Screenshot grounding data:

/---

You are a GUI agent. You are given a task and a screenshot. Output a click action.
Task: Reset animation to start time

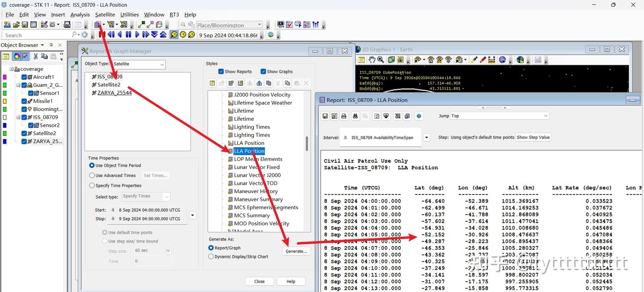pos(102,34)
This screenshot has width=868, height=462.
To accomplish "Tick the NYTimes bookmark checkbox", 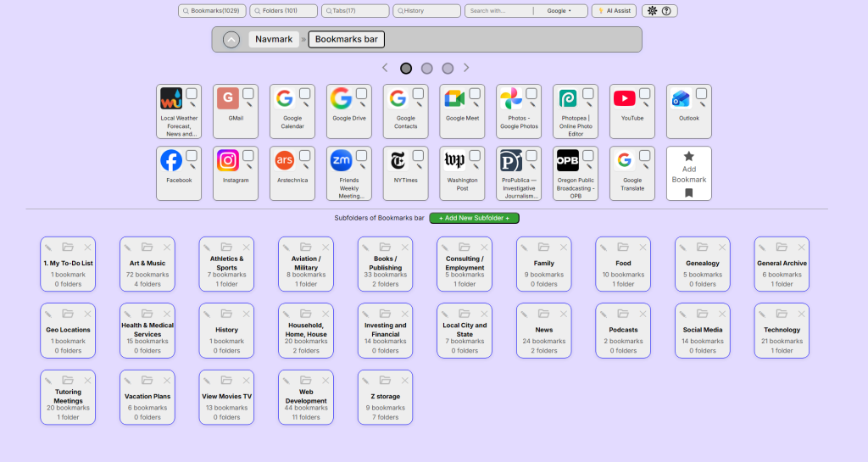I will coord(418,156).
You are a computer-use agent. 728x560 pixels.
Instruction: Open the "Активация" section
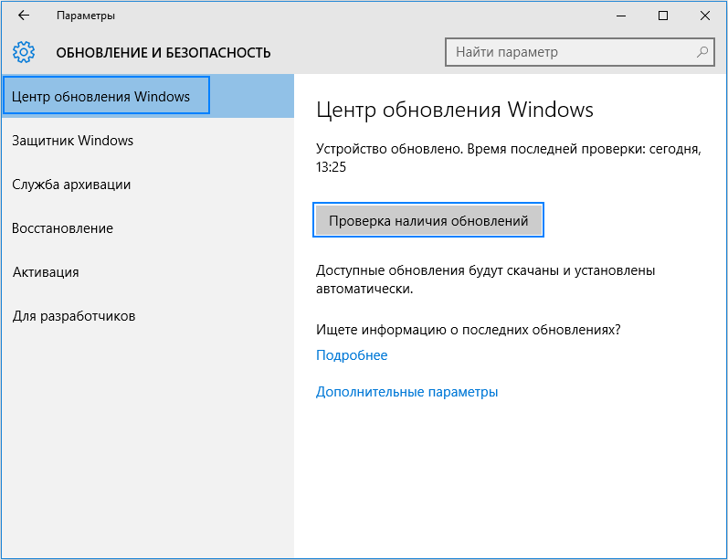pyautogui.click(x=46, y=271)
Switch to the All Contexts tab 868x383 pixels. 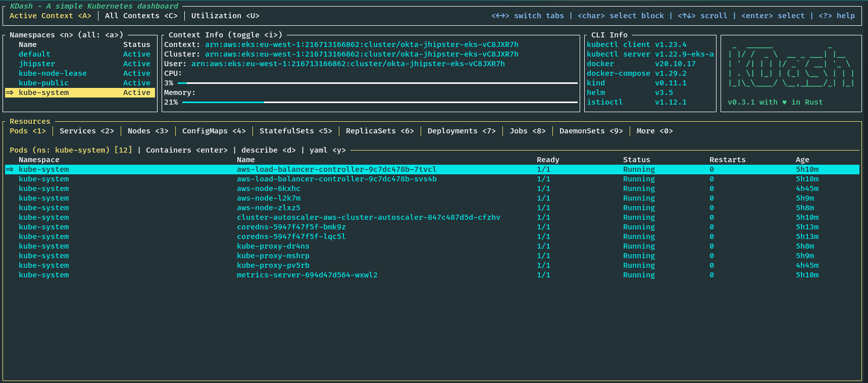coord(141,16)
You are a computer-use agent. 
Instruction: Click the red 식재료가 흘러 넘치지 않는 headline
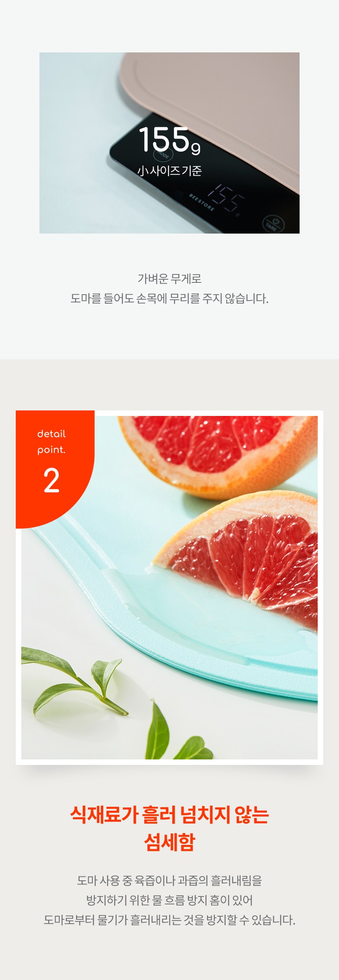coord(170,815)
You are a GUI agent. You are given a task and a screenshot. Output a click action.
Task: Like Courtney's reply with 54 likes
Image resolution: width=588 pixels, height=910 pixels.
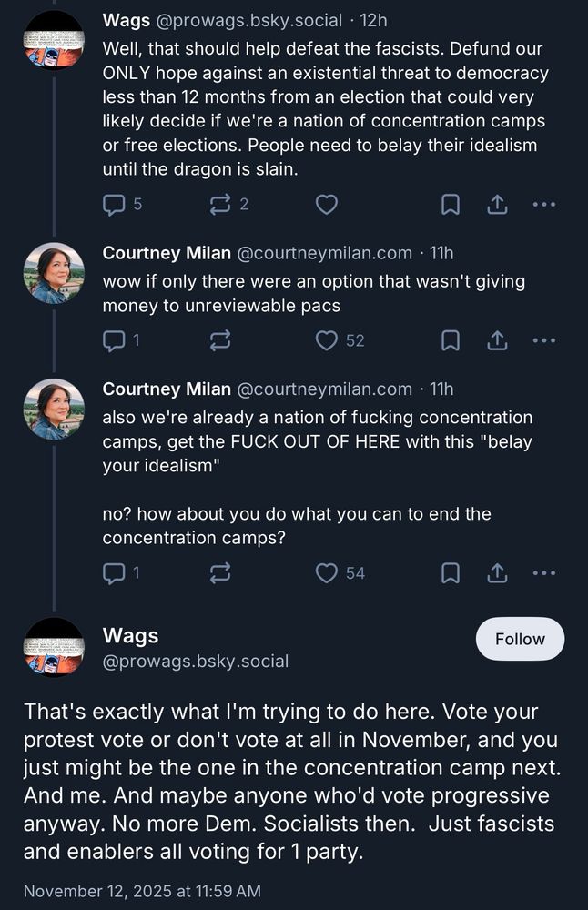(x=326, y=572)
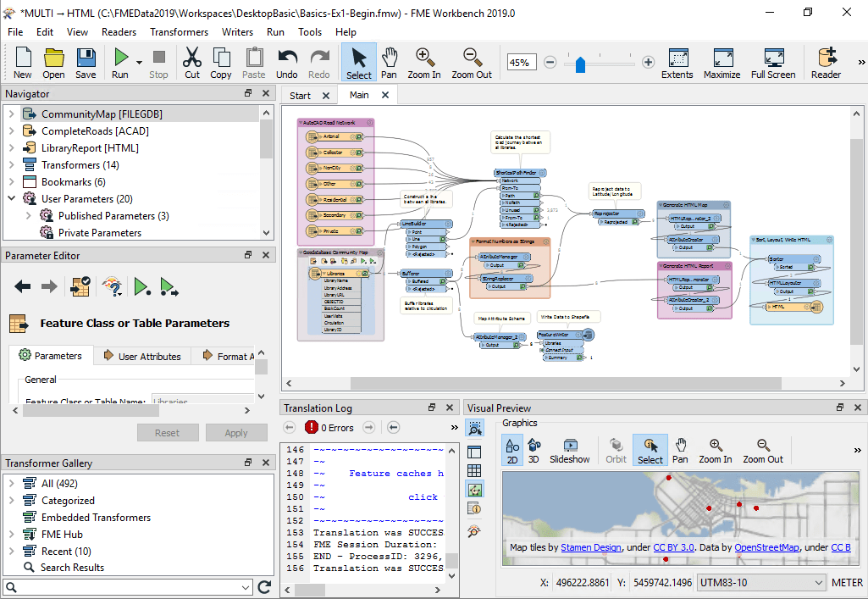Screen dimensions: 868x599
Task: Add a new Reader
Action: point(825,62)
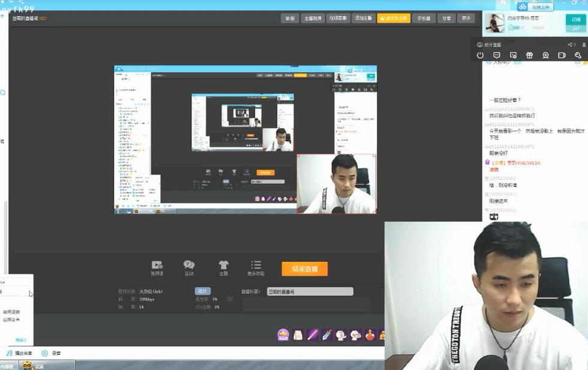Click the small blue modify button

[x=203, y=291]
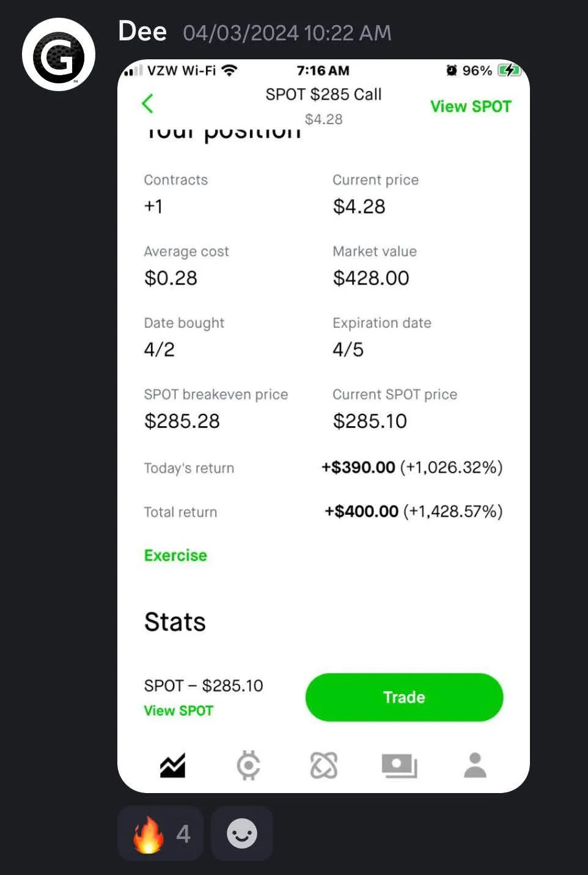Tap the Stats section heading
588x875 pixels.
pyautogui.click(x=175, y=622)
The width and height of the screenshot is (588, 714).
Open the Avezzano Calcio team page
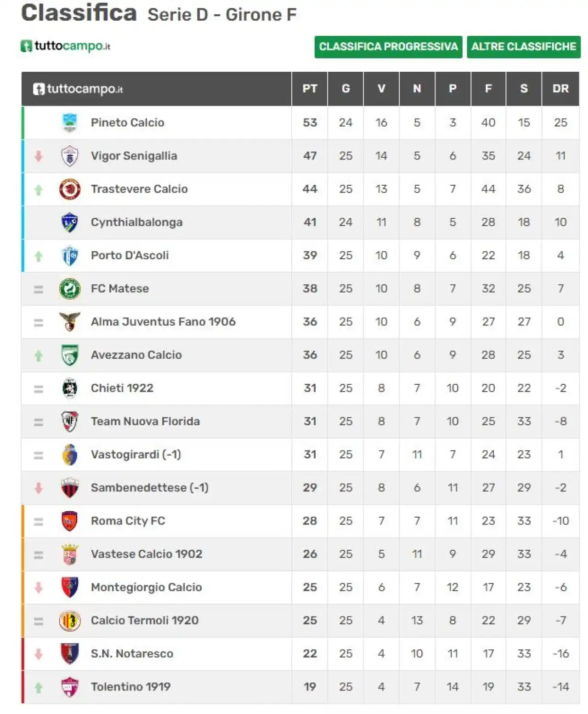pos(136,355)
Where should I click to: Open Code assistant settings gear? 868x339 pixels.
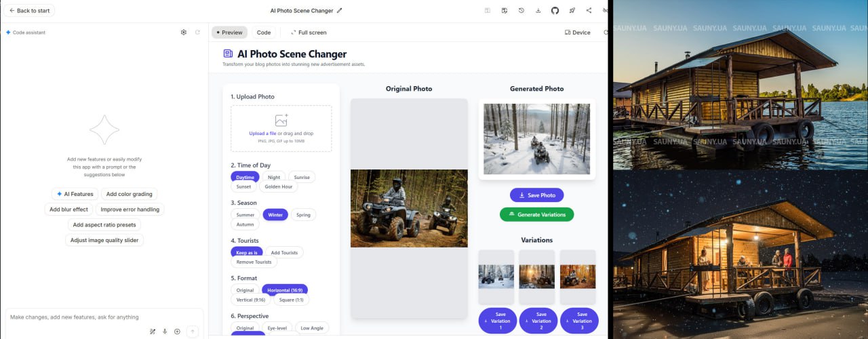coord(184,33)
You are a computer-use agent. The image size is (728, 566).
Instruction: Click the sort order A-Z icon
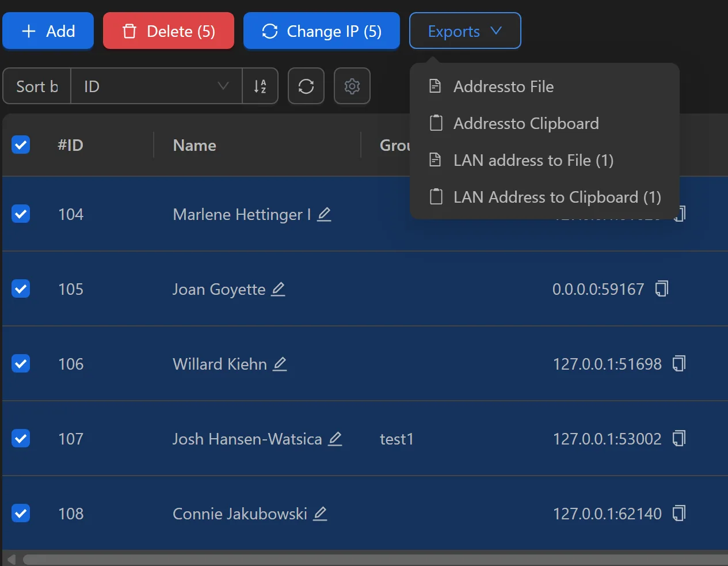coord(260,86)
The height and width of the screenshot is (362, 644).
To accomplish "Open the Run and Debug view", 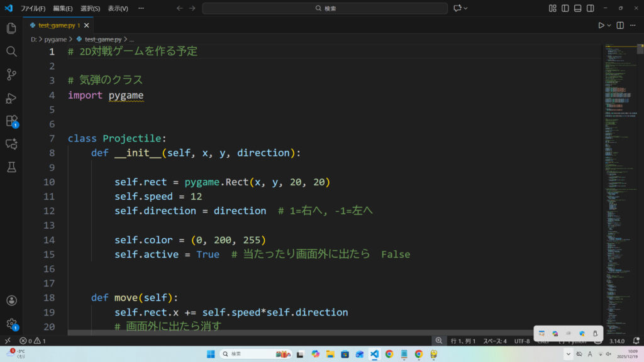I will pos(11,98).
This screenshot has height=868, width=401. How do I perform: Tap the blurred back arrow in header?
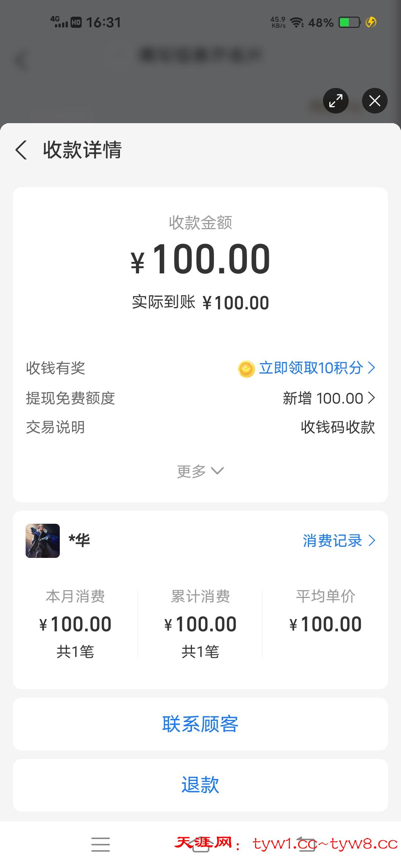tap(21, 60)
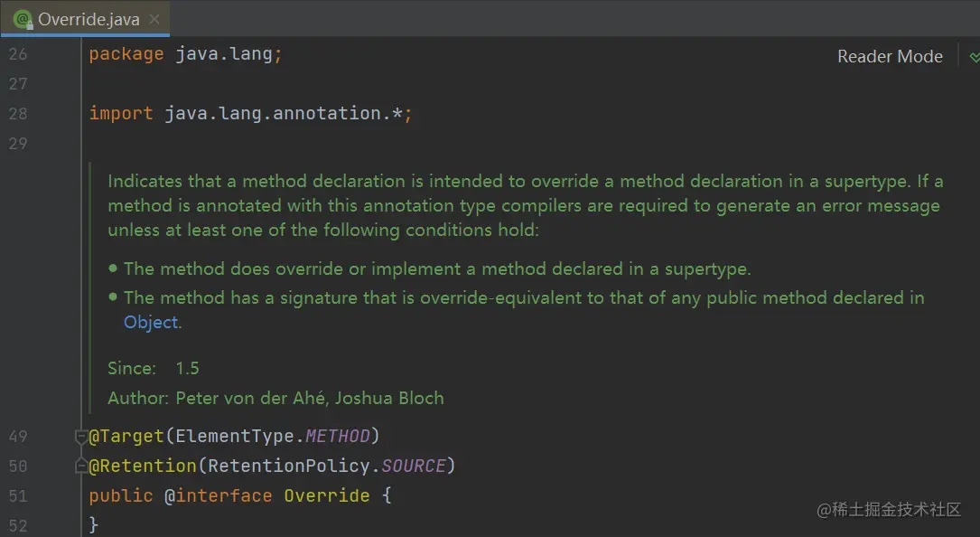This screenshot has height=537, width=980.
Task: Click line number 26 in the gutter
Action: (18, 54)
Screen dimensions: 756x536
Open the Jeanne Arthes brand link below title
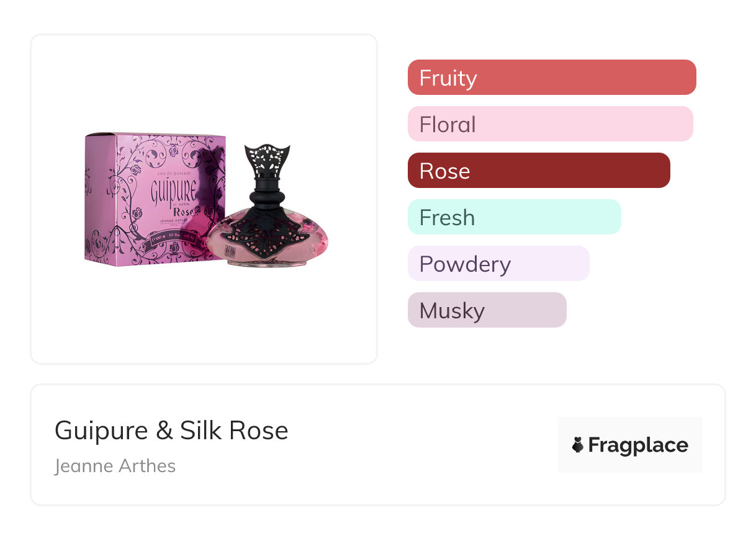click(115, 466)
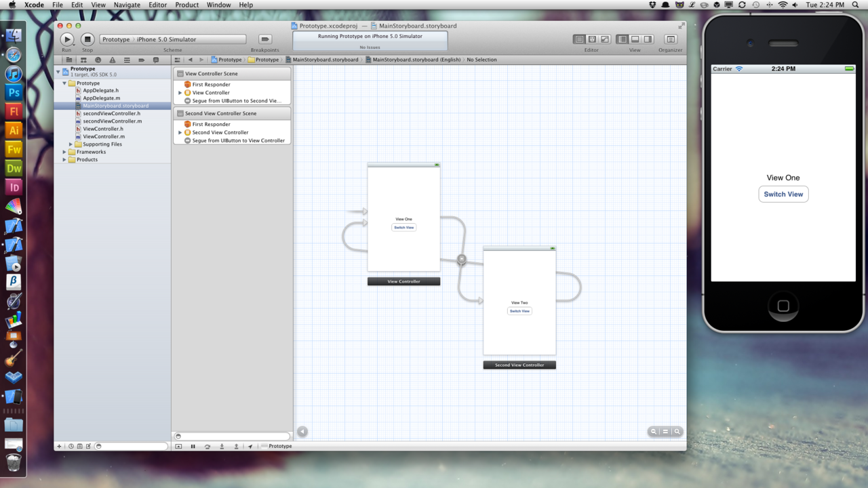
Task: Expand the Supporting Files folder
Action: click(x=71, y=144)

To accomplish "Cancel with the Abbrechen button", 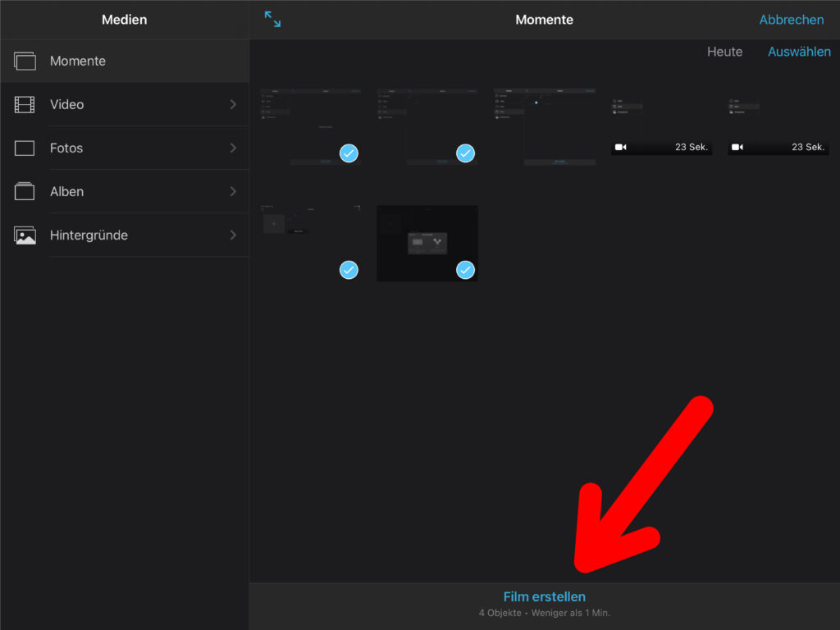I will tap(791, 20).
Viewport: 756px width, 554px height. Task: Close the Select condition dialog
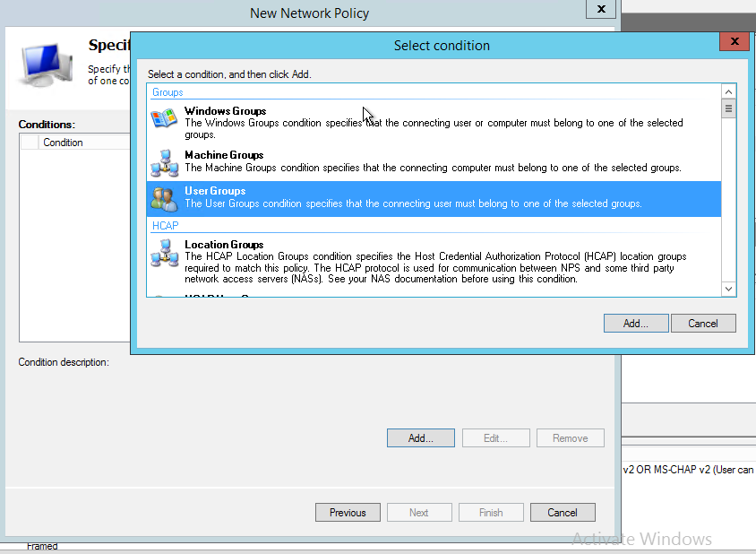click(x=735, y=41)
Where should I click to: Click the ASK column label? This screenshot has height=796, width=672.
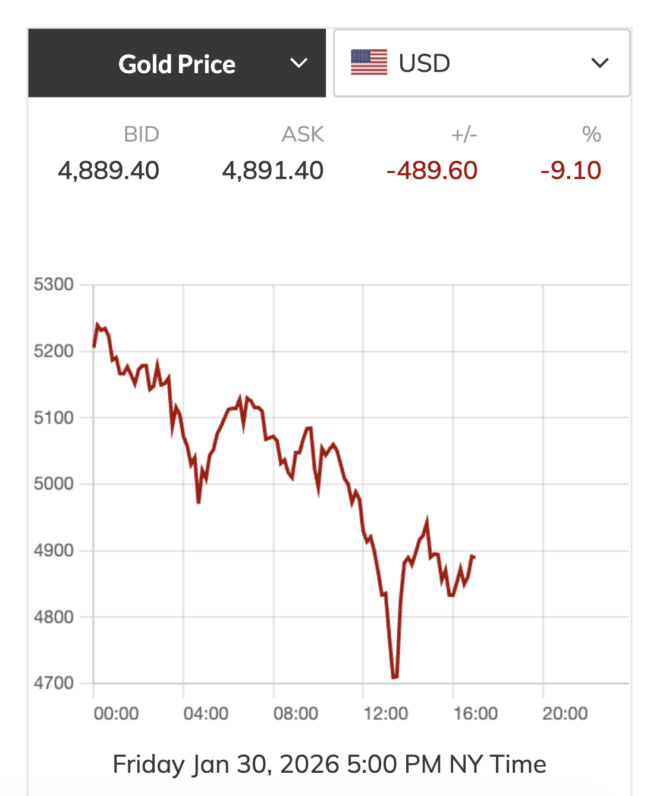pyautogui.click(x=303, y=134)
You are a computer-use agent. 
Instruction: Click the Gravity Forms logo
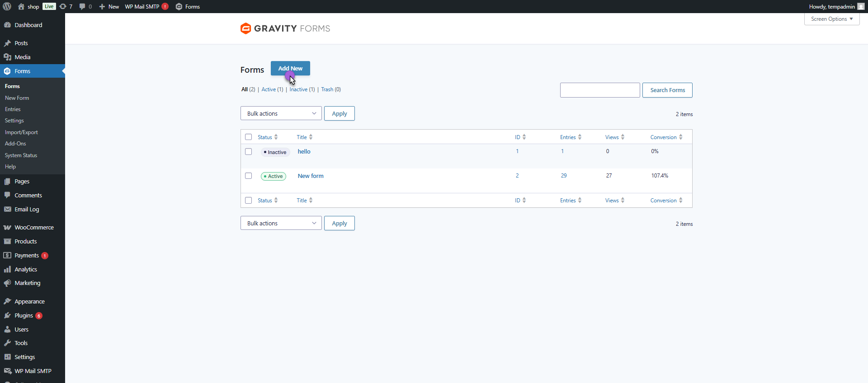pyautogui.click(x=285, y=28)
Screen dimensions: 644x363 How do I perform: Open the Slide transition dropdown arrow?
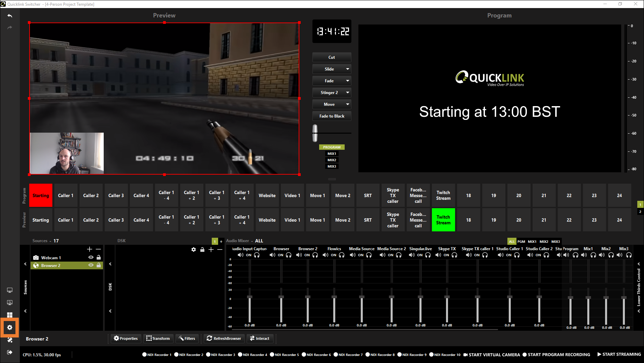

\---

> **Task objective**: Reply with a lone number, the count of lines in the data that include the string "computer".

> **Exercise output**: 4